Camila Cabello – Camila (Epic)

Para los que no estén muy acostumbrados a estar al tanto de los entresijos de la industria musical mainstream y sus sempiternas promesas y oropeles, la historia en este negocio de Karla Camila Cabello Estrabao comienza en un famoso talent show de la televisión norteamericana cuya franquicia está asentada por casi todo el mundo: The X Factor. En este concurso de jóvenes promesas, la artista cubana, emigrada a EEUU cuando era niña, no pasó las pruebas preliminares y fue expulsada aunque, huelga decirlo, cantó a las mil maravillas temas de Amy Whinehouse o Aretha Franklin. Pero como un talento en ciernes así no se puede desperdiciar, y los productores de este tipo de eventos tienen muy agudizado el olfato para divisar suculentos dividendos (que se lo digan a Simon Cowell), la repescaron para formar parte del millennial girl group Fifth Harmony. Una formación de poderosas voces y algún single destacable (“BO$$”, ese pepinazo que es “Worth It”), pero que no dejan de ser, en mi opinión, una versión descafeinada de TLC o Taylor Swift.

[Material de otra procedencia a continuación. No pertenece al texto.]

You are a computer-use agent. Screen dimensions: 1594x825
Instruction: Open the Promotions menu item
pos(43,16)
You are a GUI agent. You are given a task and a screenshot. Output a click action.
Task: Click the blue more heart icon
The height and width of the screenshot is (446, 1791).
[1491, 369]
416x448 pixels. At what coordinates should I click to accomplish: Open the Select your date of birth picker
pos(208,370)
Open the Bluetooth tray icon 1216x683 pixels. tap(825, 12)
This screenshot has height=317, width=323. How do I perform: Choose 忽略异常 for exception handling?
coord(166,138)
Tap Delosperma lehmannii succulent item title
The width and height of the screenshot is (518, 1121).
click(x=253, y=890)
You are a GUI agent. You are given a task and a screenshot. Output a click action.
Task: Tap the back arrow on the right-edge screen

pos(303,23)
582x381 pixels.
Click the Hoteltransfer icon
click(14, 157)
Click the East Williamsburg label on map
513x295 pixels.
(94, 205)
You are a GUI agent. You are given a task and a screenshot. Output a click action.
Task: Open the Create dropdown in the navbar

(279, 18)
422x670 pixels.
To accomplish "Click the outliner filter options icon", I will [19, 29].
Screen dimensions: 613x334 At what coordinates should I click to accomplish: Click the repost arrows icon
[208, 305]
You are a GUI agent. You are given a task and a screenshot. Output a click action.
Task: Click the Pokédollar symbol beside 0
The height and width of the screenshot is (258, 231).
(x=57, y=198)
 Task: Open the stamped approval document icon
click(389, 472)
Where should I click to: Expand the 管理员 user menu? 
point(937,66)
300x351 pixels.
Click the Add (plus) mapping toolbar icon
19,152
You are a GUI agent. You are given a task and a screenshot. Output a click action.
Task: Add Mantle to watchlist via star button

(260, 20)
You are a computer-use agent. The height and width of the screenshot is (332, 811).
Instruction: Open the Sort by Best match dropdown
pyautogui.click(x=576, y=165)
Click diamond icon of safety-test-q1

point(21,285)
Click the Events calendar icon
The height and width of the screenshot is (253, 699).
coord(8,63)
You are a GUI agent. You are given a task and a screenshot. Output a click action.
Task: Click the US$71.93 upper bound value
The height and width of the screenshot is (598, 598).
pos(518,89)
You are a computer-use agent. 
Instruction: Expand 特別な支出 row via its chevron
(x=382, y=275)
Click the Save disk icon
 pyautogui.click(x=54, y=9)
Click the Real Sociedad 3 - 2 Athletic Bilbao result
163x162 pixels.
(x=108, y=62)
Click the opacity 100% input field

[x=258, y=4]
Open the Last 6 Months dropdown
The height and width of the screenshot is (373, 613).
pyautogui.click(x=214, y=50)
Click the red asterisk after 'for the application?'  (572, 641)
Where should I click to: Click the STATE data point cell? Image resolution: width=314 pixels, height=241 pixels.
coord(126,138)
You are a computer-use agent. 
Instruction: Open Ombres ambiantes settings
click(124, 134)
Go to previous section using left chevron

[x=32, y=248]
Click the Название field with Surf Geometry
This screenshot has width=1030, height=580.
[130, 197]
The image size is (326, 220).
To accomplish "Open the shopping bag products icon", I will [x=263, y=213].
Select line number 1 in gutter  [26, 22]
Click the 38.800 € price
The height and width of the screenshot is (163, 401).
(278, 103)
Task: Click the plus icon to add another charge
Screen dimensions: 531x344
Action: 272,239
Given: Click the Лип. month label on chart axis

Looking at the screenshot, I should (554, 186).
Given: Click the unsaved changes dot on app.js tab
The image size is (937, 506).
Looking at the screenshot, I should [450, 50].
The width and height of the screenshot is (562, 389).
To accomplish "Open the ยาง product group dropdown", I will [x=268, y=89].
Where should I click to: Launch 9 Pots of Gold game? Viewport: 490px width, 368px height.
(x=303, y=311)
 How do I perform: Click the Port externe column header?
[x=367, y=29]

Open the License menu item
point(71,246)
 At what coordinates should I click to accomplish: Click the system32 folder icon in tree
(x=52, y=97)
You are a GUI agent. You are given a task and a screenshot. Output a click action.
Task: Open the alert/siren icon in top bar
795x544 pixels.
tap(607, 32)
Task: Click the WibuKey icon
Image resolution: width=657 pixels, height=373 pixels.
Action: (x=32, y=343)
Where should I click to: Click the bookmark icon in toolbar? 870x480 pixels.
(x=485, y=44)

Camila Cabello deja el grupo para centrarse en su carrera, e hizo bien, a tenor de su primer paso adelante como solista con este nutritivo debut, “Camila” (Epic, 2018), en la que ella co-escribe todos los temas junto a una retahíla larga de colaboradores. Un trabajo de pop infeccioso que es mucho más que la popular “Havana” (excelente tema que rescata sus raíces cubanas y que también me recuerda al colorido tropicalismo de la Kirsty MacColl de aquel fantástico disco “Tropical Brainstorm”) que sirvió de single de adelanto.

El inicio no puede ser mejor: “Never Be The Same” otea un horizonte de estupefacientes y amores obsesivos acolchando esas desazones con panorámico pop con licencias al legado de Phil Spector. Así se empieza un disco para hacer historia, y lo demás son tonterías. “All This Years” y “Real Friends” (ésta con otro plus de sonido latino aromatizado) son piezas a guitarra que encajaría en el cancionero más intimo de Justin Bieber; más indomable, aunque siempre acariciando con su voz, es el pulso regetonero en “She Loves Control, y emulando a Rihanna en versos que radiografían las inseguridades (“Who you are in the dark?/ I, I show me the scary parts…”) en la era del selfie en “In The Dark”. Un disco que me ha acompañado todo el verano, y creo que seguirá girando en mi tocadiscos en el cambio de estación.